Tetrakis(hydroxymethyl)phosphonium chloride (THPC) is an organophosphorus compound with the chemical formula [P(CH_{2}OH)_{4}]Cl. It is a white water-soluble salt with applications as a precursor to fire-retardant materials and as a microbiocide in commercial and industrial water systems.

==Synthesis, structure, and reactions==
THPC can be synthesized with high yield by treating phosphine with formaldehyde in the presence of hydrochloric acid.
PH_{3} + 4 H_{2}C=O + HCl → [P(CH_{2}OH)_{4}]Cl
The cation P(CH_{2}OH)_{4}^{+} features four-coordinate phosphorus, as is typical for phosphonium salts.

THPC converts to tris(hydroxymethyl)phosphine upon treatment with aqueous sodium hydroxide:
[P(CH_{2}OH)_{4}]Cl + NaOH → P(CH_{2}OH)_{3} + H_{2}O + H_{2}C=O + NaCl

==Application in textiles==
THPC has industrial importance in the production of crease-resistant and flame-retardant finishes on cotton textiles and other cellulosic fabrics.
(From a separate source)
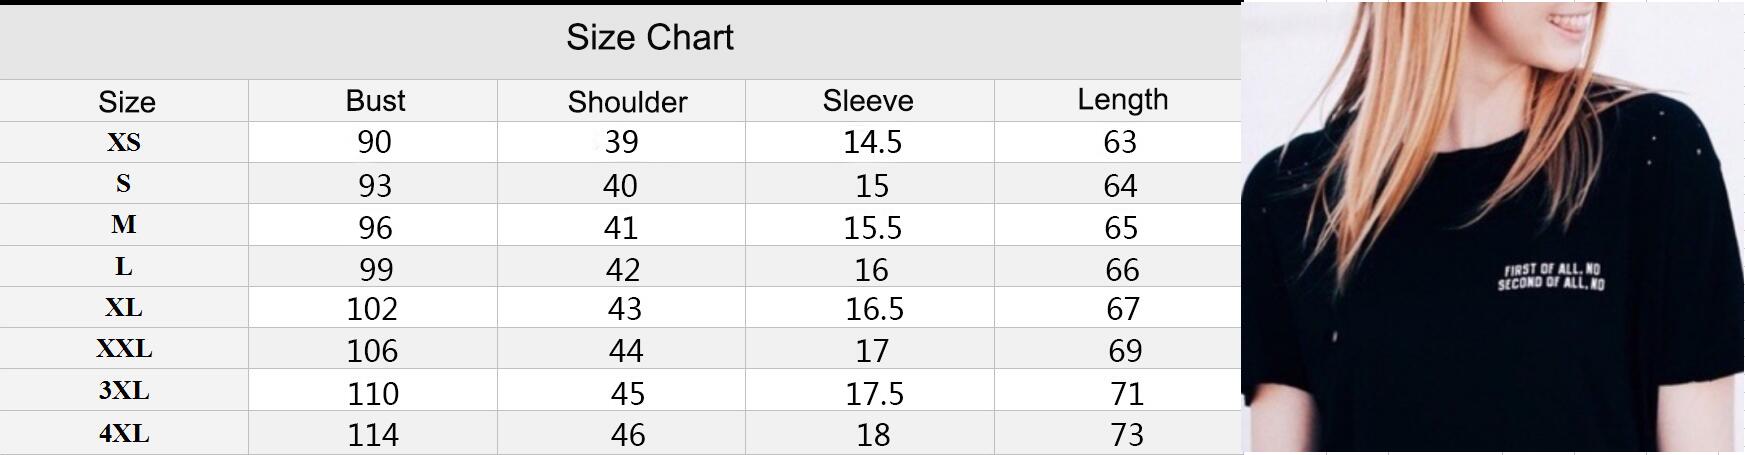Click the shoulder value 42 for size L
The image size is (1745, 455).
[x=623, y=270]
A flame-retardant finish can be prepared from THPC by the Proban Process, in which THPC is treated with urea. The urea condenses with the hydroxymethyl groups on THPC. The phosphonium structure is converted to phosphine oxide as the result of this reaction.

[P(CH_{2}OH)_{4}]Cl + NH_{2}CONH_{2} → (HOCH_{2})_{2}P(O)CH_{2}NHC(O)NH_{2} + HCl + HCHO + H_{2} + H_{2}O

This reaction proceeds rapidly, forming insoluble high molecular weight polymers. The resulting product is applied to the fabrics in a "pad-dry process". This treated material is then treated with ammonia and ammonia hydroxide to produce fibers that are flame-retardant.

THPC can condense with many other types of monomers in addition to urea. These monomers include amines, phenols, and polybasic acids and anhydrides.